■ Given passage:
[x3d-public] ScreenSensor, was: LineSensor

Sun Apr 7 10:05:16 PDT 2019

Leonard,

thanks for the comprehensive response. Let's see, perhaps there is a
way to replicate a screen aligned PlaneSensor with standard nodes:

Based on the HUD use case, it would be possible to use ProximitySensor
to screen align the tracking plane of a regular PlaneSensor. But then
you would not want to screen align by rotation the sibling geometries
along with the PlaneSensor, so you need to separate. You could have a
separate sensor plane, a large, invisible rectangle, and use
TouchSensor in addition in another Transform hierarchy to detect
intersections with the actual target geometry (although currently per
spec. only the nearest intersections counts, but let's say both
tracking plane and geometry can be sensed).
Then ProximitySensor could rotate the invisible sensor plane to align
with the screen, and TouchSensor's hitPoint could translate the sensor
plane to the target geometry.
But then translation_changed of the PlaneSensor will be in its, screen
aligned, coordinate system, and would need to be transformed into the
targets geometry, not screen aligned coordinate system. Use a script ?
The screen aligned sensor does not have this problem because the
tracking plane is independent of the local coordinate system.

So I still think it will be very difficult to replicate a screen
aligned PlaneSensor with standard nodes. Perhaps a challenge for
someone ?

■ Data listing:
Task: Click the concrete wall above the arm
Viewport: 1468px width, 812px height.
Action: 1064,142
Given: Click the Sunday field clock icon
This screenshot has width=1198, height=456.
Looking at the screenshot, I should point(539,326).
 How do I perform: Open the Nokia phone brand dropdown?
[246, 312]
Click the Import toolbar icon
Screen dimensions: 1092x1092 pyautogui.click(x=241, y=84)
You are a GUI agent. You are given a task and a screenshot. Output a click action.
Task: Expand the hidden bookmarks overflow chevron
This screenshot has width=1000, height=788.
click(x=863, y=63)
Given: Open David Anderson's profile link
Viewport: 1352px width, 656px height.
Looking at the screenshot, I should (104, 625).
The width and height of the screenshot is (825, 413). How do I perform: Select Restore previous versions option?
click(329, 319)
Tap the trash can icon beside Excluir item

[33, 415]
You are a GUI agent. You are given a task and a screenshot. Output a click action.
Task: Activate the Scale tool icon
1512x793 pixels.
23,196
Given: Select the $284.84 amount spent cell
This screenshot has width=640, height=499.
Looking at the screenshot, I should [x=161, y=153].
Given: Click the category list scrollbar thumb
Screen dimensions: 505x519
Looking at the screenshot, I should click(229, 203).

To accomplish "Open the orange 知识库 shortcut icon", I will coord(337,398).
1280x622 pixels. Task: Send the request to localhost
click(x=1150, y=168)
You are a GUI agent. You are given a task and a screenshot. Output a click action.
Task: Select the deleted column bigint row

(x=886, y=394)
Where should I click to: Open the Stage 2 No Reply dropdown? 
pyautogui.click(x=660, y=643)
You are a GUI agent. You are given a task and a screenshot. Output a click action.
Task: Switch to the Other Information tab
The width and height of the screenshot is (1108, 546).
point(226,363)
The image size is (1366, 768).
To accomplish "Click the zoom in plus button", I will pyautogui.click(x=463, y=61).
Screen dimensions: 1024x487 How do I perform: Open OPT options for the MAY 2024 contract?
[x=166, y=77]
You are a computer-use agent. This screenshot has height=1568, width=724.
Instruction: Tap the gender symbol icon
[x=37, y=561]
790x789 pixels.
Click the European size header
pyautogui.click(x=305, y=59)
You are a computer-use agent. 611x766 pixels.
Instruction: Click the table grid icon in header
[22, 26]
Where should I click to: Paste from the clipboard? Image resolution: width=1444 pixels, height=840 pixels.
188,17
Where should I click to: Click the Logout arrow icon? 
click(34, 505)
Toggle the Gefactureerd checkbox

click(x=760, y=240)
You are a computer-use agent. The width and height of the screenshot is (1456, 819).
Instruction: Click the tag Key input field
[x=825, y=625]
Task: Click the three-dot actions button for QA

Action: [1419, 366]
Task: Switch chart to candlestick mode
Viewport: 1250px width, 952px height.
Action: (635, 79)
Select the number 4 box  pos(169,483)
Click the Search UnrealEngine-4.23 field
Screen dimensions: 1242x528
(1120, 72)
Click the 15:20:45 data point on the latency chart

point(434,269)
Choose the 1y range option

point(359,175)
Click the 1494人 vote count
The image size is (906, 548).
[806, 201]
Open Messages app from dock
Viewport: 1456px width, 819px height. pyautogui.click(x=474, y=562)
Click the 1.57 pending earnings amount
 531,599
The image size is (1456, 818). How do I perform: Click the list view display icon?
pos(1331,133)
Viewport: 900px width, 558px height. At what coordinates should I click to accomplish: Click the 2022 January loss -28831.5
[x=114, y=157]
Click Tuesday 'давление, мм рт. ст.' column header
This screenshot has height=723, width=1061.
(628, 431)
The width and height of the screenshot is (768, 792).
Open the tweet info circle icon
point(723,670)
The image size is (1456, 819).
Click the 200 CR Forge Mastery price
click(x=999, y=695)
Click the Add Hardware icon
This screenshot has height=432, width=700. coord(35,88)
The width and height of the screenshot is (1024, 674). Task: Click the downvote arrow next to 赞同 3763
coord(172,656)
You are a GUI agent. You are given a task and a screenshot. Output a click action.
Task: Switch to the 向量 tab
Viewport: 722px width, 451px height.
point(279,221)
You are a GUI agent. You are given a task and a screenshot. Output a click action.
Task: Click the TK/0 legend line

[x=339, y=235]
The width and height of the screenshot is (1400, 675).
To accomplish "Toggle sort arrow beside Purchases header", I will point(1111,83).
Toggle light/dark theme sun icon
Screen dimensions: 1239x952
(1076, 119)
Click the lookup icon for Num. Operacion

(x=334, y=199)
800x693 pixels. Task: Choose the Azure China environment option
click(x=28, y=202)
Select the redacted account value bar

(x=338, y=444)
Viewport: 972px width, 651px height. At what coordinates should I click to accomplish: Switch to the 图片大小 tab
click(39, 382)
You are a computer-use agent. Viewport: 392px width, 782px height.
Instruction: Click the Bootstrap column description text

■ Instruction 1: In two sentences, summarize the ScreenSensor post.
■ Instruction 2: In the ScreenSensor post, swap "invisible" for "transparent" in the part starting at "Based on the" and ending at "the target geometry.", and give that part with the change.
■ Instruction 3:
State whether each statement agrees with the ScreenSensor post, answering yes or no and quoting the words that decide it.
(a) ProximitySensor could rotate the sensor plane so that it aligns with the screen.
(b) The author concludes that a screen aligned PlaneSensor could be replicated easily with standard nodes.
(c) Under the current spec, every intersection counts.

■ Solution 1: The post considers replicating a screen aligned PlaneSensor with standard nodes: ProximitySensor would rotate a separate, invisible sensor plane to align with the screen, and TouchSensor's hitPoint would translate that plane to the target geometry. Because the PlaneSensor's translation_changed would then be in the screen aligned coordinate system and would need to be transformed into the target geometry's coordinate system, the author still thinks such a replication would be very difficult.

■ Solution 2:
Based on the HUD use case, it would be possible to use ProximitySensor
to screen align the tracking plane of a regular PlaneSensor. But then
you would not want to screen align by rotation the sibling geometries
along with the PlaneSensor, so you need to separate. You could have a
separate sensor plane, a large, transparent rectangle, and use
TouchSensor in addition in another Transform hierarchy to detect
intersections with the actual target geometry (although currently per
spec. only the nearest intersections counts, but let's say both
tracking plane and geometry can be sensed).
Then ProximitySensor could rotate the transparent sensor plane to align
with the screen, and TouchSensor's hitPoint could translate the sensor
plane to the target geometry.

■ Solution 3:
(a) Yes: "Then ProximitySensor could rotate the invisible sensor plane to align with the screen"
(b) No: "So I still think it will be very difficult to replicate a screen aligned PlaneSensor with standard nodes."
(c) No: "currently per spec. only the nearest intersections counts"